Selecting a Special Counsel

January 14, 1994

President Clinton did the right thing in asking Attorney General Janet Reno to appoint a special, independent counsel to look into allegations of impropriety and worse involving his and Hillary Clinton's involvement with a failed savings and loan in Arkansas while he was governor.

He should have done it last week. It's unfortunate that he had to deal with this story while on his important European trip, but that's politics. His adversaries, such as Senate Minority Leader Robert Dole, believe this apparent scandal may be political pay dirt for the Republican Party, and are behaving accordingly.

Senator Dole has always been a partisan gut fighter, but even his friends must be a little chagrined at how nakedly aggressive he has been in this case. Last week he called on Ms. Reno to appoint a special prosecutor. He said if she did name one "with a reputation for integrity and competence, there will be no second guessing." His immediate response to the news that she would appoint one was to say it wasn't good enough; he now wants a congressional probe as well. A good appointee with a proper charter is all that is needed. Congress is not needed. Second guess later, but certainly not now.

Details of the Clintons' ties to the Arkansas S&L owner are complicated and confusing. What now appears to be sleazy may not be. By the same token, explanations that make certain actions seem completely innocent may prove misleading.

Given this and the fact that those at the center of this story are a president, a first lady and, perhaps, a White House official who committed suicide and the No. 3 official at the Department of Justice -- the choice of a special counsel is critical.

Among the names mentioned for the job, none is more interesting than former Supreme Court Justice Byron White.
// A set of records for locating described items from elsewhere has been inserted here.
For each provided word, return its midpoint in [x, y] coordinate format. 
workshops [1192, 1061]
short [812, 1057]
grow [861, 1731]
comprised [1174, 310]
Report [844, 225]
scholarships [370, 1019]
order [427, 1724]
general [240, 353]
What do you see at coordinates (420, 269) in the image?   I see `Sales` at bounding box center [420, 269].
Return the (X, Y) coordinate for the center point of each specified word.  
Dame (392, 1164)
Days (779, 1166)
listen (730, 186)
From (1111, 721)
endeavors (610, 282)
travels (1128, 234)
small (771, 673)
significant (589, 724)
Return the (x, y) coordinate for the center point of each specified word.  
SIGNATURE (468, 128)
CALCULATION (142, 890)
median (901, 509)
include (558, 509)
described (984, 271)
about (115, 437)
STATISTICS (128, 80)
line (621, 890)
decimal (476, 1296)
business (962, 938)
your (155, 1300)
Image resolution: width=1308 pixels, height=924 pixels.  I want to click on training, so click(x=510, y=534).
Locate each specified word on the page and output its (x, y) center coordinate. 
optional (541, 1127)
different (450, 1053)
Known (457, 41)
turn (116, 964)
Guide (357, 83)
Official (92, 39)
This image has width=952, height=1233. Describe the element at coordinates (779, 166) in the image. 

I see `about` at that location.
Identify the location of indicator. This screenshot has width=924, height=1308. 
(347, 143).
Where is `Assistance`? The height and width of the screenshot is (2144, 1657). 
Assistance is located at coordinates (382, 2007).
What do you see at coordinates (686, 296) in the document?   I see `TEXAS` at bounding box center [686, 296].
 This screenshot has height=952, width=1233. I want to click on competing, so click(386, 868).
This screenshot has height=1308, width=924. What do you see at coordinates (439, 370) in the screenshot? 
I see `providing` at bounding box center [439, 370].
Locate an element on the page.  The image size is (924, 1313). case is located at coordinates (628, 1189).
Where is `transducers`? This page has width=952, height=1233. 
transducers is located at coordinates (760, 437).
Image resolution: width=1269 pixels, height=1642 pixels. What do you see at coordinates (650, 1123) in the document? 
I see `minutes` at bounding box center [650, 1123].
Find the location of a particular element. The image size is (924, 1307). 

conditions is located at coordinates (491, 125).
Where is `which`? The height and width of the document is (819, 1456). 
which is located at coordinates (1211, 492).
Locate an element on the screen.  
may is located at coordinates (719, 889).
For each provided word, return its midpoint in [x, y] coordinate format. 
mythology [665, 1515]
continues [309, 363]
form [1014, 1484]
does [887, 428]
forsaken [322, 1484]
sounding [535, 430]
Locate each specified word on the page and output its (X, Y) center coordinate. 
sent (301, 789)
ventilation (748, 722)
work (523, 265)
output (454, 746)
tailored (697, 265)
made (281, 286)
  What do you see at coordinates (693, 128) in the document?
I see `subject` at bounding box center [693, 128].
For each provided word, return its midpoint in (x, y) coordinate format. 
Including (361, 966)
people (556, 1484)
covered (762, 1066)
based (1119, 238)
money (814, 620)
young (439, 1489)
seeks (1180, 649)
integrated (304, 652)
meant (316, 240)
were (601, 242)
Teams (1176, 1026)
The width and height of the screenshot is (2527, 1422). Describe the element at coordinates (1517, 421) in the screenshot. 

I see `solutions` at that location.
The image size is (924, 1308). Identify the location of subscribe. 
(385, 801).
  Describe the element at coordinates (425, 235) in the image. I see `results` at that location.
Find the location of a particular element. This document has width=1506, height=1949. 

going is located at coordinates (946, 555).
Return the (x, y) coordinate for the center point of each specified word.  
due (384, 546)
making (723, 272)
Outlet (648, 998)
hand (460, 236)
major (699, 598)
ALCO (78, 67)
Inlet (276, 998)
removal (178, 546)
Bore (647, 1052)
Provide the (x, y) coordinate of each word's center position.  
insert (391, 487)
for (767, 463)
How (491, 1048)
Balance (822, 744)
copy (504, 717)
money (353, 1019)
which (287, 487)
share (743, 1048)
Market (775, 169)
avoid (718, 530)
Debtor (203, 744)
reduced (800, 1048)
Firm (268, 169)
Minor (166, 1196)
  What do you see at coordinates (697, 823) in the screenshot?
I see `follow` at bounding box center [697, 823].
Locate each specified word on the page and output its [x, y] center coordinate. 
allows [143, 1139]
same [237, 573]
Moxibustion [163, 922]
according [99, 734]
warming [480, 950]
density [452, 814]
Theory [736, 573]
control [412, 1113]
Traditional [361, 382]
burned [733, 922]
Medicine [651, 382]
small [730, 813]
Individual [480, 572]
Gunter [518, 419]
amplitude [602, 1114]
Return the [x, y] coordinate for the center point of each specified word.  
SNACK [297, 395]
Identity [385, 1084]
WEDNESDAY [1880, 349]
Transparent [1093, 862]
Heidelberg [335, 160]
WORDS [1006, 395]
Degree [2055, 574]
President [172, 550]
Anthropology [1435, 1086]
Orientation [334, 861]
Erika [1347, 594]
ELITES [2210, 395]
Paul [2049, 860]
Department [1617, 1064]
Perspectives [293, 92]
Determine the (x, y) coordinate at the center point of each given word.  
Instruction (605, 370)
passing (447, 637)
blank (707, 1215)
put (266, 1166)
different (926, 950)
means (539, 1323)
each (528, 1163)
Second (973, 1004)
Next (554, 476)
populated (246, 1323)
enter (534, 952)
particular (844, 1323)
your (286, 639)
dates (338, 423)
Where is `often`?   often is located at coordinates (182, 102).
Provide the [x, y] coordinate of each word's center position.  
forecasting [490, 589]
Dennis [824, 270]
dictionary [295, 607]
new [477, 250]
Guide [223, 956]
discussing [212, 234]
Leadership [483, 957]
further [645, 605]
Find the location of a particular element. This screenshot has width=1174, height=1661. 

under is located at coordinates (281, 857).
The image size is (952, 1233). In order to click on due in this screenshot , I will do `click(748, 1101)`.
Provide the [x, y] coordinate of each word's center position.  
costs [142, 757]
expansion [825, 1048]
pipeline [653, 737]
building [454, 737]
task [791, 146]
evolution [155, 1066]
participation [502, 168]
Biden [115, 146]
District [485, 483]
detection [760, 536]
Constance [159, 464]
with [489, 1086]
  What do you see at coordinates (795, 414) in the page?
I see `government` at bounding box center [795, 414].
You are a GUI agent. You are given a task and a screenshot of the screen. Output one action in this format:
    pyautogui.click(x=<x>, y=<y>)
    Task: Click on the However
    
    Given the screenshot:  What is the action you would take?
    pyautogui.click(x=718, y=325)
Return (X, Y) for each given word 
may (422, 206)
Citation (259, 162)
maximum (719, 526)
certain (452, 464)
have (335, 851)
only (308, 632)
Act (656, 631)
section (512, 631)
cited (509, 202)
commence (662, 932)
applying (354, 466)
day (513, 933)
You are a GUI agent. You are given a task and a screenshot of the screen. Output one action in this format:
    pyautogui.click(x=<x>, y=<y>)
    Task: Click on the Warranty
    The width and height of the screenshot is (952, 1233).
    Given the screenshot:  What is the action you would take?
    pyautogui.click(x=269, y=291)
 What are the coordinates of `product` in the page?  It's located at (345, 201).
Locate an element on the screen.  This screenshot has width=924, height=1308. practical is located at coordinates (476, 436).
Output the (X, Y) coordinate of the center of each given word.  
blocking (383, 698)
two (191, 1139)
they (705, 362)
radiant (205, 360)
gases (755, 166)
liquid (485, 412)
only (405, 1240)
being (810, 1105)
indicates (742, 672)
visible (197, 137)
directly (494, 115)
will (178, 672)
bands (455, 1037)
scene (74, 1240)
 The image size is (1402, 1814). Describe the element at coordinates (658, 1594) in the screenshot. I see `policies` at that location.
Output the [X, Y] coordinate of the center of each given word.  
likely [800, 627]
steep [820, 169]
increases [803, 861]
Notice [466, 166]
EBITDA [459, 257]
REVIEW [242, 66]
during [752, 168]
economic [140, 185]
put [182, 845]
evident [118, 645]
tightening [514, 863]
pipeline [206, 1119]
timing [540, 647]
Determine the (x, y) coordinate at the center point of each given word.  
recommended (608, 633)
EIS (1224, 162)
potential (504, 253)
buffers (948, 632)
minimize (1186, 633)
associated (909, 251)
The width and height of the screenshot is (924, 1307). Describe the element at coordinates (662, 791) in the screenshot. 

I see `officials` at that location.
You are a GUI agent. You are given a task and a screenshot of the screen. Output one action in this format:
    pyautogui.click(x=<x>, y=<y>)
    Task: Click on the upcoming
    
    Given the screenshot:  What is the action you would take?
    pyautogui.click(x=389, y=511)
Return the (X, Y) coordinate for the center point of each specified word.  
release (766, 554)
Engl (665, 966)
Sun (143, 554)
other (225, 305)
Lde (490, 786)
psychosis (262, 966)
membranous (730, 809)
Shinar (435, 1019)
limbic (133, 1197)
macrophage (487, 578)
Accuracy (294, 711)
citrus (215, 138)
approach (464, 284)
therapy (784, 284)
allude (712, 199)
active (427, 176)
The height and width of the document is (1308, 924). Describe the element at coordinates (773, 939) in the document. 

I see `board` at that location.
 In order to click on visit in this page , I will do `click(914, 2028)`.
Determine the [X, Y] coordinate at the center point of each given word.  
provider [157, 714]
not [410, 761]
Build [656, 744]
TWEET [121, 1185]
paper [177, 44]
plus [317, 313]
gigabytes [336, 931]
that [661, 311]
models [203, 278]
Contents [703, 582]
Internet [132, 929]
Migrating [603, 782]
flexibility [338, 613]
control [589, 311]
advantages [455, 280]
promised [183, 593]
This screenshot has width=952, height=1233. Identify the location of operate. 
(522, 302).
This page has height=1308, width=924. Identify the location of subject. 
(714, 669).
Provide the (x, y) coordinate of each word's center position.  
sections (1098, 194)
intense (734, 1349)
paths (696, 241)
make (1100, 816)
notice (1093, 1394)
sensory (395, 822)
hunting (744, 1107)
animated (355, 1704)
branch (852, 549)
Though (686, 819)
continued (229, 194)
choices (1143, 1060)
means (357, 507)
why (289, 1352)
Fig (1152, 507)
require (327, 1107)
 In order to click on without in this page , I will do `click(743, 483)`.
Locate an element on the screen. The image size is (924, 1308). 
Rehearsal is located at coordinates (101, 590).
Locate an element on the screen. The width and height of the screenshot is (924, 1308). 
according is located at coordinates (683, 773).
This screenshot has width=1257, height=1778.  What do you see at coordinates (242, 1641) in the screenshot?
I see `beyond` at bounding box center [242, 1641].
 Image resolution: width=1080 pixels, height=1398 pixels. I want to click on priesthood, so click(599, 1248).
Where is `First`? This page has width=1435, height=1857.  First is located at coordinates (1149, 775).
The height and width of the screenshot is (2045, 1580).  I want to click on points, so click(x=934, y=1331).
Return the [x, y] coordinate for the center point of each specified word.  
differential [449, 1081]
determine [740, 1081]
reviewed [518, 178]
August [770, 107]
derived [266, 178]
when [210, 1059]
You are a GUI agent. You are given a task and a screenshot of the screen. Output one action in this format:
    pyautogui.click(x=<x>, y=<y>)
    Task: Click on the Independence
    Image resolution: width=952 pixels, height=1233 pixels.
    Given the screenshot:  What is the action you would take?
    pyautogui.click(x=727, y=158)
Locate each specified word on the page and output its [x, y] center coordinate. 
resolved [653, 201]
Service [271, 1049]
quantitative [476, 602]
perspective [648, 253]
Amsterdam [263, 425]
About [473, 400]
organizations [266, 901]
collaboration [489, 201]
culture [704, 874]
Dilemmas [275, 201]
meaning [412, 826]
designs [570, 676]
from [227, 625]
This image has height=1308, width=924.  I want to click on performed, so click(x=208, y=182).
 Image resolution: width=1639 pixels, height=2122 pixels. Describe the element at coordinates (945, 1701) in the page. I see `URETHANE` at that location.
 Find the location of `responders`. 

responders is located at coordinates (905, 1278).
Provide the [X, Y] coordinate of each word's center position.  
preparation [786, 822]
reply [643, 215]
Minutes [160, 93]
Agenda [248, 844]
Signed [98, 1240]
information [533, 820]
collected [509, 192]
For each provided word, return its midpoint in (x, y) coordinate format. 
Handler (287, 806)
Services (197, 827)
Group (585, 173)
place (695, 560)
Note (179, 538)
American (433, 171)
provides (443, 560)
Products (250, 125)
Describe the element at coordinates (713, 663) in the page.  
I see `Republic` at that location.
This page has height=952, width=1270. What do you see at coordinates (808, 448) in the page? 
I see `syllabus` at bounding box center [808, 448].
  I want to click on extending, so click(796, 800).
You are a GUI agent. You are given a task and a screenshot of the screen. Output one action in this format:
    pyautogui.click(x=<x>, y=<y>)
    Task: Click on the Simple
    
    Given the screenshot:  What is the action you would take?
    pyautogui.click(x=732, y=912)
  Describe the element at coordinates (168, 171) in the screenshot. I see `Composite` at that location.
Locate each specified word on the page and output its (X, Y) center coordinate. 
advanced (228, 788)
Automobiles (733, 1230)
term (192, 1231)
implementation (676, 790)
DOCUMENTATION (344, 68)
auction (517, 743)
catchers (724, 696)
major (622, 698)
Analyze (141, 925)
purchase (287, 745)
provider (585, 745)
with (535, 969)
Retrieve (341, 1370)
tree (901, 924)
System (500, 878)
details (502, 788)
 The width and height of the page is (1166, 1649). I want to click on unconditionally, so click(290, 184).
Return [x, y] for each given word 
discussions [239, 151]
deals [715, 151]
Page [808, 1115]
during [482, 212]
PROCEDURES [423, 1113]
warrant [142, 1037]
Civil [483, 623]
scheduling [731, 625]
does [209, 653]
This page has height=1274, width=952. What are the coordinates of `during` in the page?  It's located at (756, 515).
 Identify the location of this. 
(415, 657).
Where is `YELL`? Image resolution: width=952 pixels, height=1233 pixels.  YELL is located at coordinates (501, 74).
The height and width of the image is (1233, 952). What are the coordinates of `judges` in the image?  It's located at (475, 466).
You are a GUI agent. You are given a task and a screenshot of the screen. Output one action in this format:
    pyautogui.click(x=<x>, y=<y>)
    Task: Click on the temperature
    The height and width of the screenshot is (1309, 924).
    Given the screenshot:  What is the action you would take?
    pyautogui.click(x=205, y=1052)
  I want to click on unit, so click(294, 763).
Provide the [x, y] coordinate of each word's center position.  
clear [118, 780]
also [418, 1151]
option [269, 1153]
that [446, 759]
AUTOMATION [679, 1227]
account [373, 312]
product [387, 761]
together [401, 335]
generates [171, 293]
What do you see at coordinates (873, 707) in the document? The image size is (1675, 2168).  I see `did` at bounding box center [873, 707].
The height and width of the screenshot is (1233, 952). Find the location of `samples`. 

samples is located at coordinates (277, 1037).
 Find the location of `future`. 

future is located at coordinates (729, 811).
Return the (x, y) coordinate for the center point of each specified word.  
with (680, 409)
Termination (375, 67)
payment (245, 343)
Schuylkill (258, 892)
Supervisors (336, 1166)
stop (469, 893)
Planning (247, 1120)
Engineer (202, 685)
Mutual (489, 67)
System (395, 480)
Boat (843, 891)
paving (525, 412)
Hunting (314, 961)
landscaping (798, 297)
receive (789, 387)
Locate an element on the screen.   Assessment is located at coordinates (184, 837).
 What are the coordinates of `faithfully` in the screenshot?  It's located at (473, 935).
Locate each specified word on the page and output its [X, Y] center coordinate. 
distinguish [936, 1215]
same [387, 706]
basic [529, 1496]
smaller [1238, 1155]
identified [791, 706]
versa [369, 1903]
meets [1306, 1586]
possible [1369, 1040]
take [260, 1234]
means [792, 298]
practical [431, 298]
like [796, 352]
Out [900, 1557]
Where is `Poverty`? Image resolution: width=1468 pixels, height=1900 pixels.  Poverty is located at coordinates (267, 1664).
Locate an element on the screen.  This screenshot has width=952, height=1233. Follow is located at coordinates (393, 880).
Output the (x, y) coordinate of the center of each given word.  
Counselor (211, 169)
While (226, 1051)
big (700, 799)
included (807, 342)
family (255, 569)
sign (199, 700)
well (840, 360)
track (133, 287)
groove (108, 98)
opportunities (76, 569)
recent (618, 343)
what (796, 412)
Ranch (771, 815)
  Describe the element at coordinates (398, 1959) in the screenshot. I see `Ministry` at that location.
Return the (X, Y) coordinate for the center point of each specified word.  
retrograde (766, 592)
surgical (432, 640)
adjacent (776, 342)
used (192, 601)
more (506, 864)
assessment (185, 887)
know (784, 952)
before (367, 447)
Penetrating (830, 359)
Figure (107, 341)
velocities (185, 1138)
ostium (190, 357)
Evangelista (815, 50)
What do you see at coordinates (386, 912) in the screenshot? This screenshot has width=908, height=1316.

He would be above suspicion as a whitewasher or backstabber. Senator Dole's own list included Benjamin Civiletti. He has the skills and the integrity, but whether a former U.S. attorney general in a Democratic administration could avoid partisan criticism is doubtful. (Justice White was in the Justice Department, but his 31 years on the court compensate for that.)

Other Marylanders come to mind. Stephen Sachs, who as state attorney general was in charge of the prosecution in the Jeffrey Levitt case, when this state had its savings and loan scandals. Wilbur Preston Jr. is the lawyer Gov. Harry Hughes appointed special counsel to investigate the entire S&L crisis for the state and later was general counsel for the federal commission that investigated the national S&L collapse. George Beall distinguished himself as someone above politics as U.S. attorney by exposing Spiro Agnew's illegalities.

We are not in the business of nominating individuals, but lawyers of such standing and experiences are what this particular situation demands.